Discipline: Biological Sciences
Subcategory: Plant Research
Jordan Iverson - University of Arkansas at Pine Bluff
Co-Author(s): Jessica P. Yactayo-Chang, Nirman Nepal, Natalie Turner, Zachary Campbell, and Argelia Lorence all from Arkansas State University, Jonesboro, AR
Vitamin C (L-ascorbic acid, ascorbate, AsA) is the most abundant water-soluble antioxidant found in plants. Ascorbate has a wide variety of physiological roles. It functions as an enzyme cofactor, as a radical scavenger, and protects tissues against damage caused by reactive oxygen species produced from stresses such as water deficit, soil salinity, cold, and heat. One of the great challenges we currently face in agriculture is the need to increase the productivity of crops capable of thriving under challenging environmental conditions to feed the growing population. One of the potential solutions to this challenge is the development of genetically modified plants with enhanced nutritional value, improved tolerance to stresses, and superior yields. The Lorence Laboratory has studied four enzymes involved in AsA biosynthesis via the myo-inositol pathway: myo-inositol oxygenase (MIOX), glucuronate reductase (GlcUR), gulonolactonase (GNL), and L-gulono-1,4-lactone oxidase (GuILO). In this work, we studied the effect of water limitation stress on the growth and health of Arabidopsis thaliana lines over-expressing AtMIOX, AtGNL, AtGuILO, and rGuILO enzymes. Based on conclusions I drew from reading prior publications related to the enzymes, I predicted that AtGNL would out perform the other enzymes. To measure plant growth and health we used a high throughput phenotyping platform equipped with visible, fluorescence, and near infrared cameras. We complemented that data with photosynthetic parameters measured using a hand-held fluorometer. Ascorbate measurements were done via an enzyme-based spectrophotometric assay.
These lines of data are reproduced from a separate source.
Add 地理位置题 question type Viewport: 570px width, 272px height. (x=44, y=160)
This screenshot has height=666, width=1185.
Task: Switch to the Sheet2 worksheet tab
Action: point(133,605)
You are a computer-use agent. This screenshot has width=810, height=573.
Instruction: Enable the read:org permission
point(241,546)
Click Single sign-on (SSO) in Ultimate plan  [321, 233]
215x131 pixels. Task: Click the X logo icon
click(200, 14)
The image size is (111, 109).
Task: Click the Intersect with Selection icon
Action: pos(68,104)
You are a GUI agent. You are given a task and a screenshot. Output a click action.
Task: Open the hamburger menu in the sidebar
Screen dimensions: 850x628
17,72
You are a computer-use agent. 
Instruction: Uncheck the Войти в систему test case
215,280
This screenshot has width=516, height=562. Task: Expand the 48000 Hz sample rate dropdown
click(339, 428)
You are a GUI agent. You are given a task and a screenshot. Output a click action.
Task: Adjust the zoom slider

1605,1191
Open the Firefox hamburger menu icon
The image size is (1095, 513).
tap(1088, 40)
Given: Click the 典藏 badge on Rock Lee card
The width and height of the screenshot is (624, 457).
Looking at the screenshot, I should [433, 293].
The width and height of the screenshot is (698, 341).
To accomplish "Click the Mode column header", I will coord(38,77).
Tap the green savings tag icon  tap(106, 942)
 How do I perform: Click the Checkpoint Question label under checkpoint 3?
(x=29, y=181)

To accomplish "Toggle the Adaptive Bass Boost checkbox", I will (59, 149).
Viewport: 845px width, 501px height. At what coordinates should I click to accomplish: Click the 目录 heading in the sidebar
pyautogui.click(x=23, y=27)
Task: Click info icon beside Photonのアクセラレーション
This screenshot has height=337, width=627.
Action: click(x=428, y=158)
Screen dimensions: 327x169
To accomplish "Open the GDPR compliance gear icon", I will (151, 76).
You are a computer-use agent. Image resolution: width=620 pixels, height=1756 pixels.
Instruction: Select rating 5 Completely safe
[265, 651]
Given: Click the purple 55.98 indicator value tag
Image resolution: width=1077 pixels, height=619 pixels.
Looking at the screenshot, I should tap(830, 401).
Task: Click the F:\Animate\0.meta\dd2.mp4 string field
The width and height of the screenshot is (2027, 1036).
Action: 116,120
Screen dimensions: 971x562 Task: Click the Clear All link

Our findings show that the over-expressers had higher foliar AsA content, grew faster, accumulated more biomass, and displayed healthier profiles than the wild type controls. It was concluded that 50% soil saturation was not a condition that allow detection of major differences in the performance of the high AsA lines. In the future the experiment will be repeated with more severe water limitation to tease out greater phenotypic differences. The seeds will be collected and counted to assess the effect of water limitation on seed yield.Not Submitted
Funder Acknowledgement(s): Plant Imaging Consortium (PIC) funded by the NSF Award Numbers IIA-1430427 and IIA-1430428; NSF grant #1348389 to Srivatsan; Arkansas Biosciences Institute; Office of Diversity at A-State
Faculty Advisor: Argelia Lorence, email@example.com
Role: I was responsible for cleaning the seeds, making media for the petri dishes, dispensing the seeds in petri dishes, monitoring seed growth within the growth chamber, transferring the seedlings to soil, watering and weighing the plants daily, measuring the plants for photosynthetic efficiency, phenotyping the plants using the scanalyzer, conducting an ascorbate assay, analyzing images, calculating data, converting the data into table form using Excel, and constructing a powerpoint about the entire thing.